*WHAT IS NEEDED*:
Your answer should hold exactly the lines below from the line with "The width and height of the screenshot is (1010, 584)." through the line with "Task: Open the MyGraphPaper", both included, and no pictures at all.

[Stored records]
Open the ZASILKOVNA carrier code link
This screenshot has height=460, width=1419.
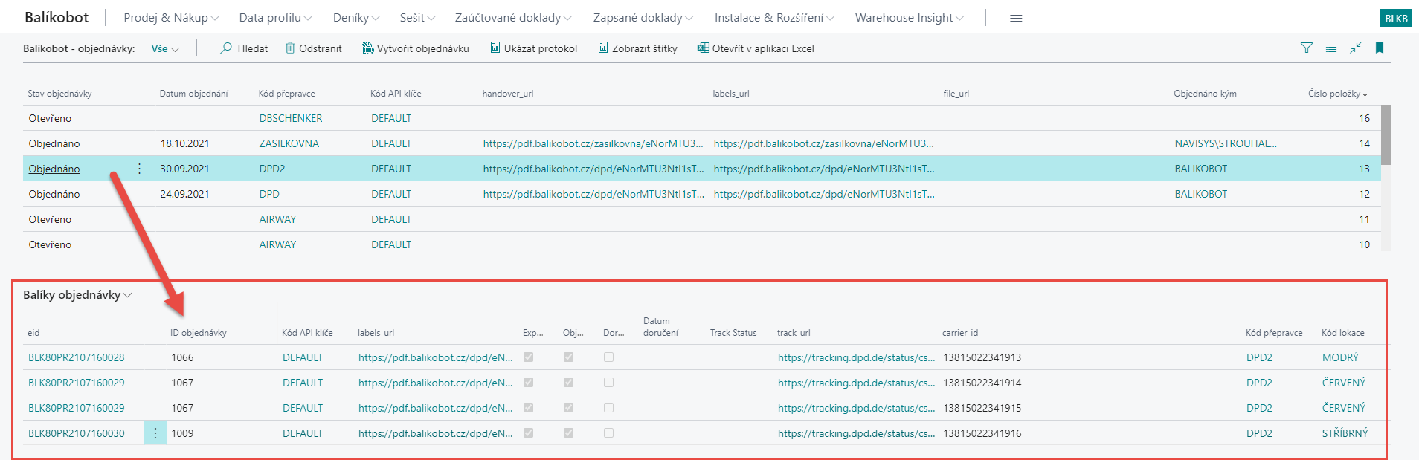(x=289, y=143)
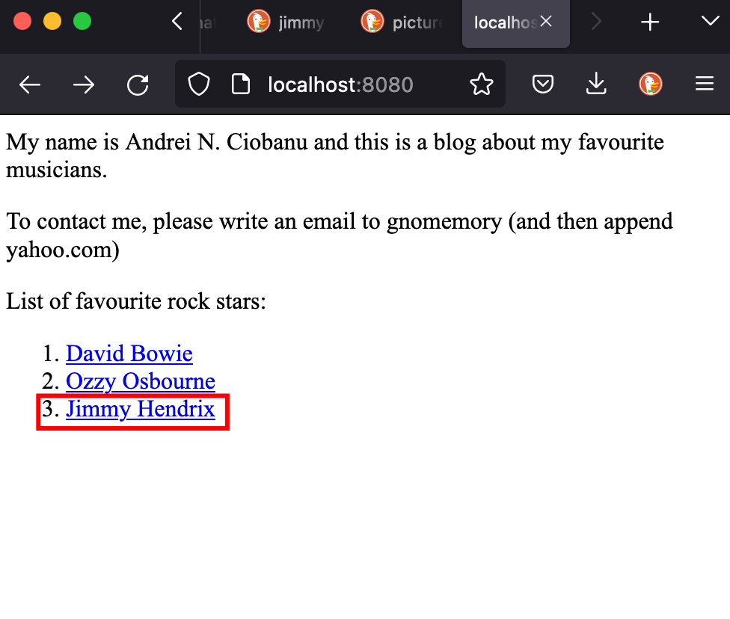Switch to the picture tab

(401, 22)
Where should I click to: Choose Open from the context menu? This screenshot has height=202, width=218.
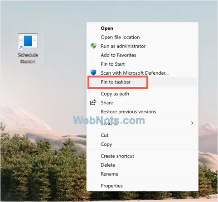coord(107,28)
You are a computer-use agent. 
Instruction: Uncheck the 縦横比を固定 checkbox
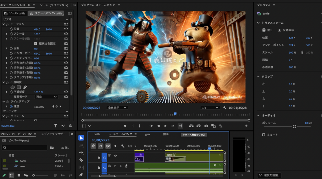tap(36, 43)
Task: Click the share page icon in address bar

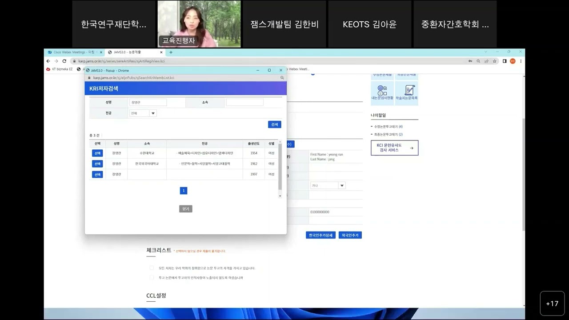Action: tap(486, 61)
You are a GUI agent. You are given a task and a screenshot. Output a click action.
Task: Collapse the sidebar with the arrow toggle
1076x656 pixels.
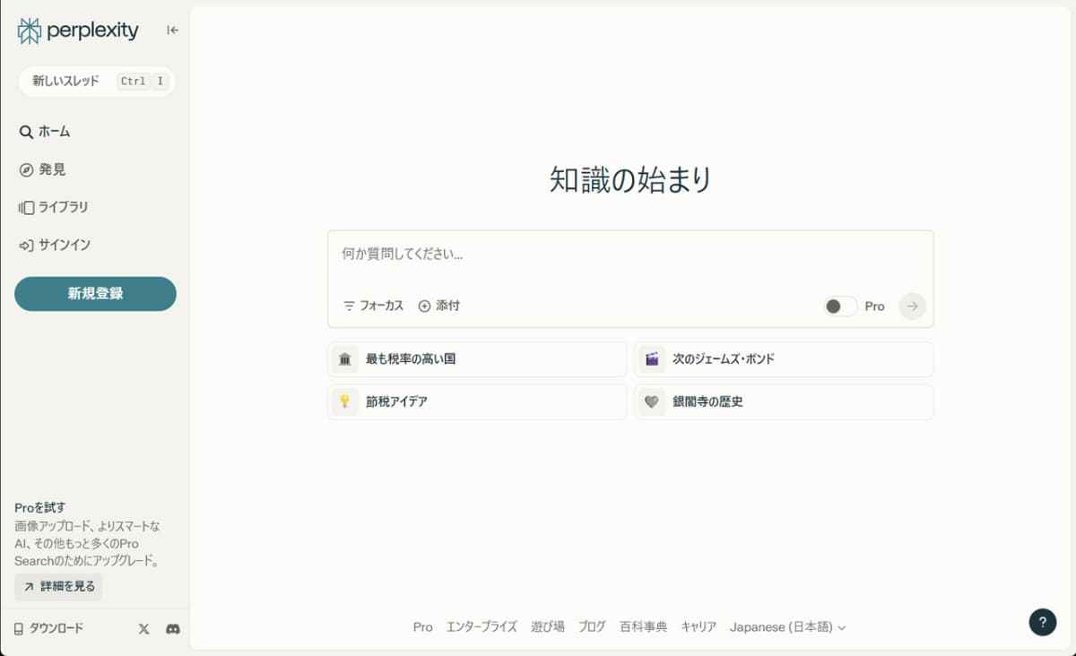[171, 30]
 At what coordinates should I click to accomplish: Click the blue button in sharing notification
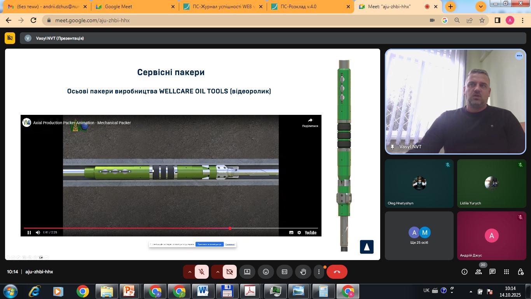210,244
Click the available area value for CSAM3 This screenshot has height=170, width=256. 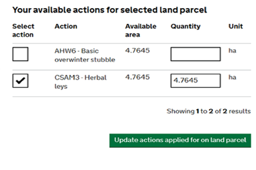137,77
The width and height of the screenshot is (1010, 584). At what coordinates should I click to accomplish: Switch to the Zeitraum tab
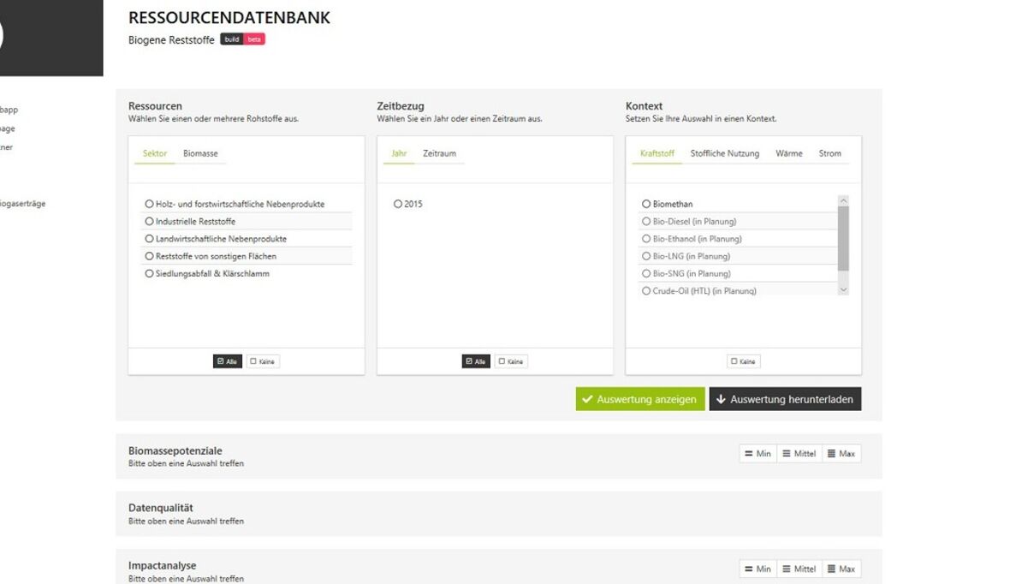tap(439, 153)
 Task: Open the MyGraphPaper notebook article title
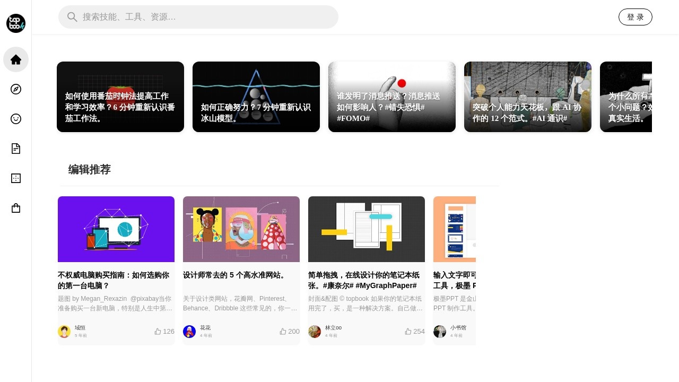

...

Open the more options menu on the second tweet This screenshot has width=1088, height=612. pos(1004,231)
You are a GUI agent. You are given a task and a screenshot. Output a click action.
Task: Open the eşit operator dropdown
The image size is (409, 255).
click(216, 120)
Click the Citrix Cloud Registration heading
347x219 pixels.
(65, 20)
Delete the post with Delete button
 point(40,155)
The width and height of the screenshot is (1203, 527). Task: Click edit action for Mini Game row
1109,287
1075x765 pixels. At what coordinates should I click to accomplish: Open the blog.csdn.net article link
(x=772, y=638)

*TASK RESULT*:
The width and height of the screenshot is (1010, 584). At what coordinates should I click to accomplish: Switch to the Zeitraum tab
tap(439, 153)
 Task: Open the MyGraphPaper notebook article title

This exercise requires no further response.